Mom who burned kids in scalding water arraigned - charges upgraded to attempted murder
By Crystal Bonvillian | cbonvillian@al.com
Limestone County, AL
A Limestone County woman accused of seriously burning her children with scalding water in June pleaded not guilty Monday morning to charges that have been upgraded to include attempted murder.
Amanda Marie Reyer, 23, of Elkmont is charged with two counts of attempted murder, two counts of first-degree domestic violence and two counts of aggravated child abuse. Her boyfriend, 30-year-old Derrick Lynn Defoe, faces the same charges.
Reyer's trial was set for Aug. 22, 2016. Limestone County Circuit Judge Robert Baker denied Reyer's motion to reduce her $100,000 bond.

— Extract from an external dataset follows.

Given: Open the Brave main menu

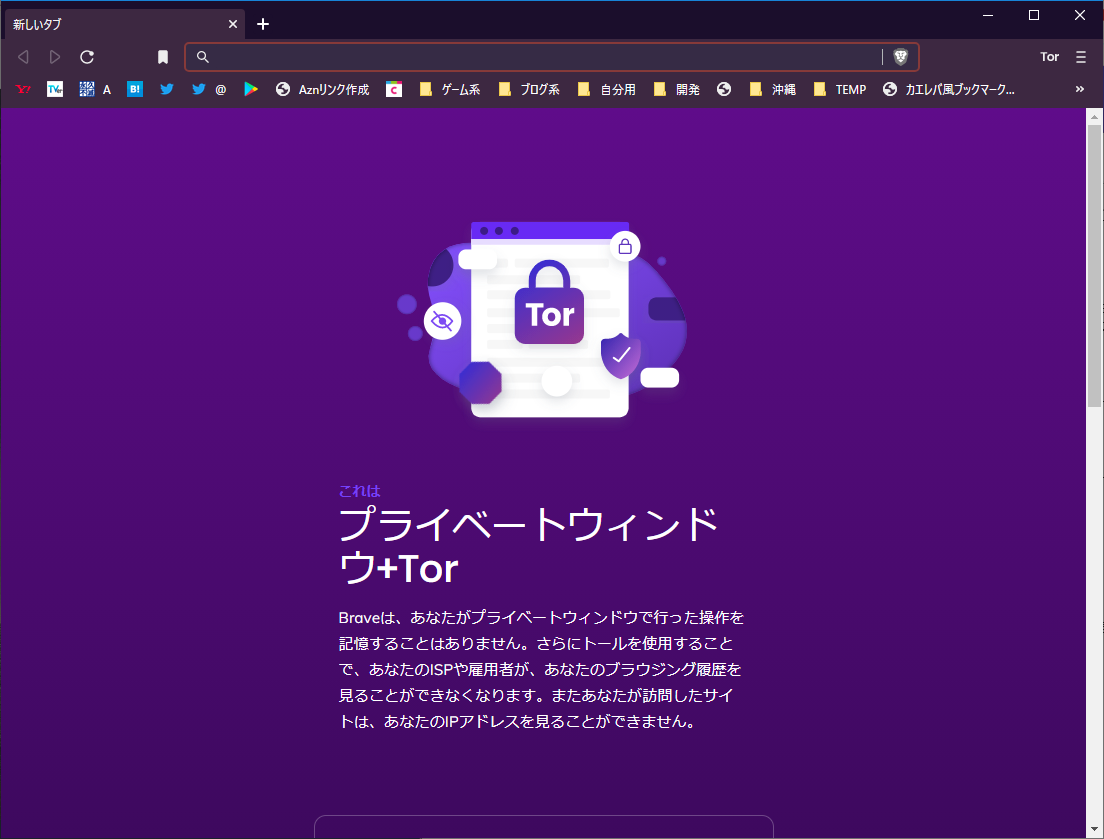Looking at the screenshot, I should [1081, 57].
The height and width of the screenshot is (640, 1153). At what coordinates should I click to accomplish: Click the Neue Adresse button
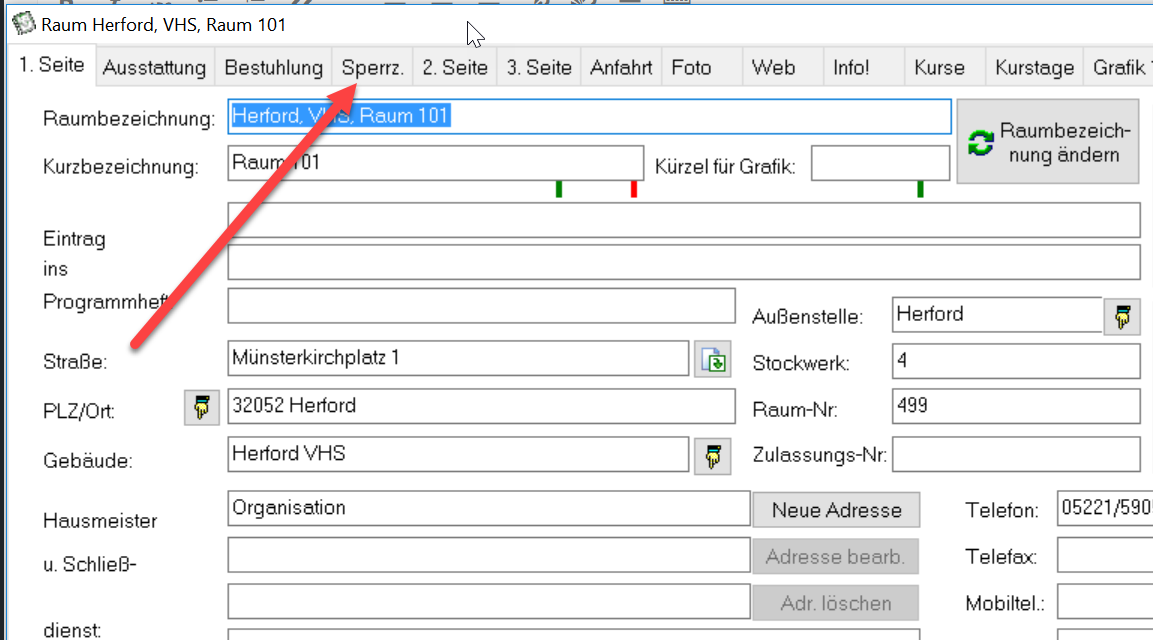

The victims in the case are Reyer's 2-year-old daughter and 5-year-old son. The little girl, who was in critical condition, was ultimately flown to the Shriner's Hospital for Children in Cincinnati, Ohio, for treatment of second- and third-degree burns over 80 percent of her body.
The older child was treated in Birmingham for similar burns to his legs and buttocks. Second-degree burns affect the outermost and second layers of a person's skin and can cause blisters, severe pain and, in deep second-degree burns, scarring.
Third-degree burns, sometimes called full-thickness burns, go down to the fat layer beneath a person's skin. They can destroy nerves and usually require skin grafts to close the patient's wounds.
Limestone County District Attorney Brian Jones told AL.com that the children have improved greatly in the six months since they were injured.
"Both children are home and have been placed in safe places through Limestone DHR," Jones said.
Reyer and Defoe were initially charged with aggravated child abuse after Reyer brought her daughter to Huntsville Hospital, claiming that the girl had fallen into a bathtub filled with scalding water. Hospital workers were suspicious and called deputies, who went to the couple's home in the 21000 block of Tillman Mill Road to investigate her claims.
There, they found Defoe with an infant and Reyer's son, who they saw was also burned. The adults were arrested and the three children taken into state custody.
Reyer refused to accompany her children to the hospital, saying she didn't have enough gas to drive to Birmingham. Authorities said she also refused to get on the helicopter taking her daughter there, but Reyer later told reporters that she did not get on the aircraft because she exceeded the weight limit.
The domestic violence charges were tacked on in the days after the children were hospitalized. Both those charges and the attempted murder charges are Class A felonies, for which both Reyer and Defoe face life in prison.
The couple was indicted on the attempted murder charges last month.